Establishing Safeguards for the Use of Imaging-Related Drugs

Thomas J. Barrs

Am J Health Syst Pharm. 2002;59(8) 

In This Article

Introduction

Radiopaque agents are used to enhance visualization of selected anatomical features during radiographic studies.[1] Iodinated compounds, constituting one category of these, are administered by various routes, including injection and administration into the gastrointestinal tract. Iodinated radiopaque medications are also called radiographic, angiographic, contrast, and radiocontrast agents and sometimes dyes and are usually referred to as agents or media rather than as drugs, medications, or pharmaceuticals. However, for intravascular iodinated radiocontrast agents, I prefer the term "intravascular iodinated radiopaque medications" (IIRMs). This descriptor is derived from nomenclature in Drug Facts and Comparisons, which, along with Micromedex, is one of the few commonly available sources of information on these medications. It is specifically IIRMs administered intravenously or intraarterially that are associated with nephrotoxity.[2,3] Furthermore, I prefer "medications" to "agents" to emphasize their pharmaceutical nature.

A recent case report described the use of N-acetylcysteine as a renoprotective agent in a patient at risk for IIRM-induced renal impairment.[4] The patient, an 84-year-old man with chronic renal insufficiency, underwent coronary angiography. N-acetylcysteine 600 mg was administered orally every 12 hours for two doses before and two doses after the infusion of 125 mL of iohexol (Omnipaque 350, Nycomed), a low-osmolality contrast agent. The patient was hydrated with 5% dextrose and 0.45% sodium chloride injection before the procedure. The serum creatinine concentration was unchanged at 2 mg/dL 48 hours after the administration of iohexol. For me, two features of the case report stood out. First, no mention was made of the route of administration of iohexol. Second, although the subject of nephrotoxicity induced by contrast media was discussed, nothing was said to indicate that this drug-induced renal impairment is specifically caused by IIRMs.

Another example of the inattention demonstrated toward these drugs comes from Drug Facts and Comparisons, which divides radiopaque agents into three categories on the basis of osmolality (high-osmolality contrast media [HOCM] and low-osmolality contrast media [LOCM]), structure (monomeric and dimeric), and ionic status.[5] While this classification is accurate for iodinated compounds, it excludes barium sulfate, a separate category in and of itself.[6] In addition, paramagnetic agents are improperly included in this classification. Although these agents enhance magnetic resonance imaging, they are not considered radiopaque medications.

Correctly, there are two categories of radiopaque drugs.
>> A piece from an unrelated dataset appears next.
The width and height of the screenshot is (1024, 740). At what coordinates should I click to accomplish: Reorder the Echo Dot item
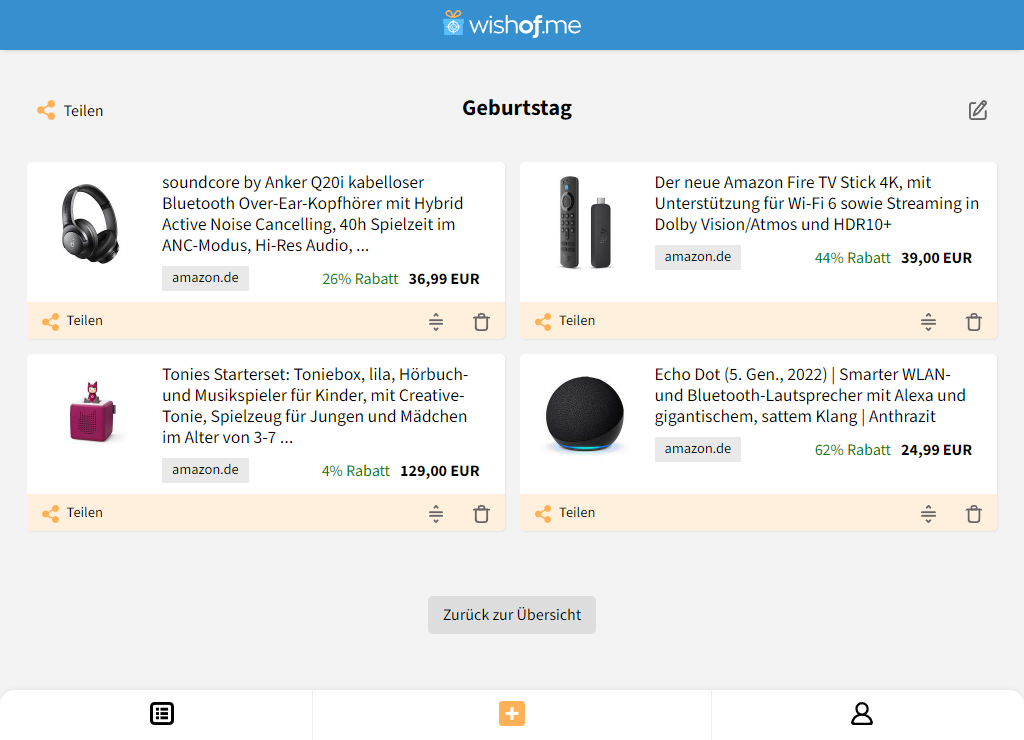coord(928,513)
One comprises various preparations of barium sulfate for alimentary-tract administration. The other includes numerous iodinated organic compounds for alimentary-tract and parenteral administration. Iodinated compounds are subdivided into LOCM for intravascular administration (IIRMs) and HOCM for alimentary-tract, intravascular, and nonintravascular parenteral use. Examples of nonintravascular administration are intraductally with endoscopic retrograde cholangiopancreatography and intraarticularly with arthrographic imaging. Examples of LOCM are iohexol (nonionic), ioxaglate meglumine and ioxaglate sodium (ionic), and iodixanol (nonionic). HOCM are ionic compounds -- for example, diatrizoate sodium and diatrizoate meglumine.

Comments

3090D553-9492-4563-8681-AD288FA52ACE

processing....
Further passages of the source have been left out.